On December 12, 1990, the defendant Retirement Board met and awarded the plaintiff "a disability in the amount of 60 percent based on the medical records and according to the fire contract". Plaintiff has appealed the decision of the defendant claiming that the decision was CT Page 7017 arbitrary, capricious and an abuse of its discretion.

This matter is being pursued pursuant to Section 2709 of the charter of the City of Waterbury. As in all cases that are appealed from a decision of an administrative agency, this court cannot substitute its judgment for the judgment of the administrative board. Ferrier v. Personnel Pension Appeals Board, 8 Conn. App. 165, 167. Based on the record the court cannot say that the defendant Board acted arbitrarily or abused its discretion. The plaintiff's application clearly states in response to the question as to the date and the description of the injury only, that he was injured on July 4, 1989, when he fell at work and injured his back, leg, arms, etc. The plaintiff was referred to three independent doctors to evaluate his injuries. In each case the doctors took a history from the plaintiff, which history is recited in each of the reports which are part of the record. Plaintiff claims that the Retirement Board did not fully consider the plaintiff's claimed injury to his back, knees and wrist, and did not consider at all his claim of a lung disability.
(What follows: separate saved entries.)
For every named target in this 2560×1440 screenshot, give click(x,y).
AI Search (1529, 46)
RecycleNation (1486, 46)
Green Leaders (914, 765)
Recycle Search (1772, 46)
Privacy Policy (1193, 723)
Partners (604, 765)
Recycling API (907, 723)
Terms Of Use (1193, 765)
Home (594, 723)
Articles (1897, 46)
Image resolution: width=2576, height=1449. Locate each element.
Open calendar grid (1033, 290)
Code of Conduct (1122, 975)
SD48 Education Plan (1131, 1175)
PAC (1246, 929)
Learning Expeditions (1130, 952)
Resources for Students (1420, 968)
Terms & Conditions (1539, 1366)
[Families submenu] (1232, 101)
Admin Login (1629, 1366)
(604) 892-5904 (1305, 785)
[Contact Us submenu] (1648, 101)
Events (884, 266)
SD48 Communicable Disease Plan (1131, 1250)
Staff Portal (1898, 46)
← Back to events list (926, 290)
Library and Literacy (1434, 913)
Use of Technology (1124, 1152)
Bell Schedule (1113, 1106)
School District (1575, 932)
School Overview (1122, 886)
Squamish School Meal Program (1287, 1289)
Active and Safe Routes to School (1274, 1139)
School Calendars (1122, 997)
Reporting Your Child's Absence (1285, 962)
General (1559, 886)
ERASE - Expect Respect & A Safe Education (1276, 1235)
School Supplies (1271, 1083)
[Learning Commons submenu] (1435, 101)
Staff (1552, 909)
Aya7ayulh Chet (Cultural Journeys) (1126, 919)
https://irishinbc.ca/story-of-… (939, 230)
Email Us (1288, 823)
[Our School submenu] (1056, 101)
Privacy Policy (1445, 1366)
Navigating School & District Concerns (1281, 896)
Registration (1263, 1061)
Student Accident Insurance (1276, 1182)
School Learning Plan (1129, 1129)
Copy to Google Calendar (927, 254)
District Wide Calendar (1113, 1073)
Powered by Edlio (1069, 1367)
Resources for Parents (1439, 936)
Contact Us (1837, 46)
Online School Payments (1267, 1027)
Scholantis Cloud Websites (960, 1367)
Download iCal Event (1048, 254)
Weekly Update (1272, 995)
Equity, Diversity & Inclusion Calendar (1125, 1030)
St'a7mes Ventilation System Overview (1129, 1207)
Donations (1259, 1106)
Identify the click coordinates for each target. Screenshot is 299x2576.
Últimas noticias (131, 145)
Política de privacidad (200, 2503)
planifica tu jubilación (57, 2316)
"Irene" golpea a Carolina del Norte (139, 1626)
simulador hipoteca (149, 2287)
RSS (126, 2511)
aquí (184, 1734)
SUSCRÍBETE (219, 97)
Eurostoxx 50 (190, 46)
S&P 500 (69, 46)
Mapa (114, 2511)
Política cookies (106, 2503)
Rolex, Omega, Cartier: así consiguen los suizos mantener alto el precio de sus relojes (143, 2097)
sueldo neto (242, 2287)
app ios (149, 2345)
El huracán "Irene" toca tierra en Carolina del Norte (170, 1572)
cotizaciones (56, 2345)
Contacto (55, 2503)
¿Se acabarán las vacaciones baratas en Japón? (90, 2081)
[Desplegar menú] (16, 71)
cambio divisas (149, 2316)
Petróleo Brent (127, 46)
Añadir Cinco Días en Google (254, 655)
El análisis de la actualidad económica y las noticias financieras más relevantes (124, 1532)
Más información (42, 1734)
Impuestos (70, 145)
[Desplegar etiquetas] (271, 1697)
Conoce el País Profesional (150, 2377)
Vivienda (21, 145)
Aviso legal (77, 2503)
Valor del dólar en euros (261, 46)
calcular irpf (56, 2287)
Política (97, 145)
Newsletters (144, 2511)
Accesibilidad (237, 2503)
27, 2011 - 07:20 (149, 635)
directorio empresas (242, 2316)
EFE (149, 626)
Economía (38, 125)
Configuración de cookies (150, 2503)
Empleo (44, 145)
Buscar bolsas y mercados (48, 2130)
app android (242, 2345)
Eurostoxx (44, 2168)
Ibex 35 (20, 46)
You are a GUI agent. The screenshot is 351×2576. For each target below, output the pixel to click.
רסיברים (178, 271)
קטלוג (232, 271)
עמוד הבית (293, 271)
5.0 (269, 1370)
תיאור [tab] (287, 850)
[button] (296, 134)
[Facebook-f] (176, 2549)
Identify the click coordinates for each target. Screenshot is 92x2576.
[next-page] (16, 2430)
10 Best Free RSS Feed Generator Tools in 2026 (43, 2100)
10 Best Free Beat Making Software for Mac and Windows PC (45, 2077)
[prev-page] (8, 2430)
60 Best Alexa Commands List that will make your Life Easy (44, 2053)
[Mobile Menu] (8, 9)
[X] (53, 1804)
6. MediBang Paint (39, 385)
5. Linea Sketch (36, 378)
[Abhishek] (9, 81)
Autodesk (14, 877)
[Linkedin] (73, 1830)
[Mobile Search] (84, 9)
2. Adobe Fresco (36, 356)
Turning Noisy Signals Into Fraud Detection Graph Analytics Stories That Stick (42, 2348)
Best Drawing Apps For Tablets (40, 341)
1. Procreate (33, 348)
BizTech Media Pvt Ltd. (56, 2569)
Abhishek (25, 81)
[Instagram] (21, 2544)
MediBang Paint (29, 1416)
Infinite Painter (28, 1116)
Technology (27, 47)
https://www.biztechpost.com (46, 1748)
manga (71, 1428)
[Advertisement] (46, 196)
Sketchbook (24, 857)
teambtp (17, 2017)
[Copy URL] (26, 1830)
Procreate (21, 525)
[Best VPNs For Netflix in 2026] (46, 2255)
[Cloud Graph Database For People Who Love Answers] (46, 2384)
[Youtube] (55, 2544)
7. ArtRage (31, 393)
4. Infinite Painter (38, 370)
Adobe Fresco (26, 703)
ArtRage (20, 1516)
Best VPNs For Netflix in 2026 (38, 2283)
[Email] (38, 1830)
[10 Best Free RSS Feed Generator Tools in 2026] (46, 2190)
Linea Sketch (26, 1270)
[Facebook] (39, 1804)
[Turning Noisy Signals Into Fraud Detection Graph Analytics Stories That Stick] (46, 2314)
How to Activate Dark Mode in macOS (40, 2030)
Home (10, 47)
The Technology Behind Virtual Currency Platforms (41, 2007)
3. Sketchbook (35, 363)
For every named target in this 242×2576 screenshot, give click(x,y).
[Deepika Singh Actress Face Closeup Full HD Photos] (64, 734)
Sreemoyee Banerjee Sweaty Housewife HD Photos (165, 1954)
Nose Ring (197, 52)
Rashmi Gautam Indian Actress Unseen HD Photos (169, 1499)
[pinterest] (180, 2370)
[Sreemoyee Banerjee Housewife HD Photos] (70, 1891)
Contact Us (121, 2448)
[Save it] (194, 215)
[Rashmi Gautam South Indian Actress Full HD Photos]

With regards to the latter claim, the claim of a lung disability, the plaintiff filed a motion dated June 28, 1991, seeking permission to submit additional evidence to the Retirement Board relating to that claim. The court denied the plaintiff's motion. It should be noted that the plaintiff's application for a retirement disability dated July 17, 1990, made no mention of a lung disability nor did any of the three doctors who examined the plaintiff, Dr. Sella. Dr. Kromppenger or Dr. McCarthy, mention anything thing about a lung disorder or disability in the histories that the three examining physicians elicited from the plaintiff. The plaintiff specifically seeks to introduce a report of Dr. Wasilauskas dated December 11, 1990, (Plaintiff's exhibit #1 for identification), which the plaintiff claims indicates that he has a 15 percent permanent partial disability of the lungs. The plaintiff alleges in his motion of June 28, 1991, paragraph 3, that the report (plaintiff's exhibit #14 I.D.) which the court refused to admit as a full exhibit, was "omitted" presumably by the Retirement Board. There is no evidence that this report, dated December 11, 1990, was even presented to the Board, which incidentally met to decide the instant matter on December 12, 1990, nor was there any claim by the plaintiff that the Board was required to consider additional evidence at its meeting on December 12, 1990, or even that the Board refused to consider this evidence. The plaintiff's claim in connection with the alleged "omission" of the Retirement Board in connection with the claimed lung CT Page 7018 disability is without merit. Furthermore, the provisions of Sec. 2709 of the Waterbury charter does not permit the court to order the defendant Board to take additional evidence as was sought by the plaintiff in his motion.

The plaintiff also claims that the treating physicians primarily focused on the plaintiff's back injury and paid little or no attention to the knee and wrist injuries. The court finds otherwise. The medical reports of each of the three doctors, which are part of the record, make mention of the knee and wrist injuries. Two of the doctors state, in their reports, that they received x-rays of the wrist, presumably supplied by the plaintiff. All of the doctors specifically mention the fracture of the right wrist and the claimed disability in connection with said injury. All of the doctors make mention of the injuries to both knees. In addition, Dr. Sella, in his report, attributes a 27 percent impairment due to the loss of function of the wrist. The court finds that the Retirement Board had ample evidence before it of the claimed disability to the plaintiff's wrist and knees, as well as evidence as to the claimed disability to the back. Based on that evidence, the Retirement Board awarded the plaintiff a 60 percent disability out of a maximum benefit of 76 percent disability. The court finds that there was no provision in the charter which obligates the Retirement board to set forth the reasons for or the basis of their decision in connection with the disability they in fact found. The court finds that there is adequate basis from the reports of the examining physicians which are a part of the record for the Retirement Board to make a finding, as in fact, they did. Stankiewicz v. Zoning Board of Appeals, 15 Conn. App. 729, 732.

The court finds that the decision of the Retirement Board should be upheld and therefore will dismiss the plaintiff's appeal.

J. H. Pellegrino, J.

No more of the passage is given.